Here are a few of the ways universities across the country are marking the sombre occasion.
Cause of death T.B.D.
A Bangladeshi newspaper reports that Hassan Syed, the who man allegedly beat, bit and blinded his wife, University of British Columbia (UBC) master’s student Rumana Manzur, has died. Golam Haider, deputy inspector general of prisons, told bdnews24.com that Syed had been brought to a hospital prison cell Nov. 23 because he was mentally unstable. He then suffered cardiac failure on Dec. 5. Asked about suicide as a potential cause, Haider said that an autopsy has not yet been completed. Manzur’s aunt told The Toronto Star that her niece is aware of the death, but unable to speak publicly about it. The UBC community reacted to the news of Manzur’s June attack by raising $58,000 in the first month after it, which helped bring the victim and her child to Vancouver. Surgeries in Canada to restore her sight were unsuccessful, but the fundraising hasn’t stopped. UBC’s Muslim Students’ Association raised a further $6,000 for Manzur at an Iftar during Ramadan.
Minister cites recent sexual assaults
The federal government is planning to fund projects to address violence against women on university and college campuses.
Rona Ambrose, Minister for Status of Women, told the Canadian Press that recent attacks on Canadian campuses are a reality check.
“Yes, there are good programs out there being offered by institutions like universities and colleges but we need to do more,” she said.
Women have been targeted by sexual predators at schools across the country this year. On the weekend, there were two incidents of possible sexual predators near the University of Windsor. Earlier this month, female students near Vancouver Island University in Nanaimo, B.C. allege they received the date-rape drug GHB. In the spring, York University experienced two alleged sexual assaults and the murder of Qian Liu, a student from China. In April, four female McGill University students were physically assaulted.
Student reports man with his pants down
Police at the University of Windsor have posted notices on campus after two women reported encountering possible sexual predators this weekend. A woman reported she was followed home early Saturday morning on Sunset Avenue. The man who allegedly followed her is described as skinny, Hispanic and 21-years-old. The second woman reported that in the early hours of Sunday morning she saw a man with his pants down who was watching her through a window at Canterbury College. He is described as in his 30s or 40s with facial hair, according to CBC News.

§ **DATA SHOWN**:
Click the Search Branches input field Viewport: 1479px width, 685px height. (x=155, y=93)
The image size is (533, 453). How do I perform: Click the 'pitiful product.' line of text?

§ **ACTION ITEM A**:
Using the campus news roundup, answer these questions:
(i) How much money did the UBC community raise in the first month after the attack on Rumana Manzur?
(ii) Who is named as Minister for Status of Women?
(iii) Where did the second woman near the University of Windsor see a man watching her through a window?
§ **ACTION ITEM B**: Carry on the campus news roundup from the point where it stops.
The listing is separate material and has no connection to the campus news roundup.

§ **TASK RESULT A**:
(i) $58,000
(ii) Rona Ambrose
(iii) At Canterbury College

§ **TASK RESULT B**:
The perils of co-ed washrooms
From the 21st Maclean’s University Rankings. Get your copy today!
Some call it “the can,” others, the final frontier of gender equality: It’s the public washroom and it’s gone co-ed. Even though single-sex facilities are still the norm on the majority of Canadian university campuses, you’d be hard-pressed to find a school that doesn’t have at least one co-ed washroom—and it usually includes shower stalls. McGill, York University, the University of Toronto, Dalhousie, Mount Allison and the University of British Columbia are just a few of the “progressive” (or backwards, depending on your lavatorial leanings) co-ed washroom providers, earning the approval of campus feminists who view mixed facilities as a positive step towards full gender equality. Others, however, are not convinced. One 18-year-old Queen’s University psychology major says she was relieved to live in an all-girls dormitory solely because of the same- sex bathroom factor. Co-ed washrooms struck her as “grosser because boys used them,” says Jessica, now in her second year and living off-campus with a washroom of her own. “The girls’ ones were generally very clean.” Jessica would regularly make the five-minute walk back to her all-girls dorm from the co-ed dorm where many of her girlfriends lived, simply to avoid using the washrooms there. “It just smelled so much worse,” she says, before conceding, “maybe I just have bathroom phobia.”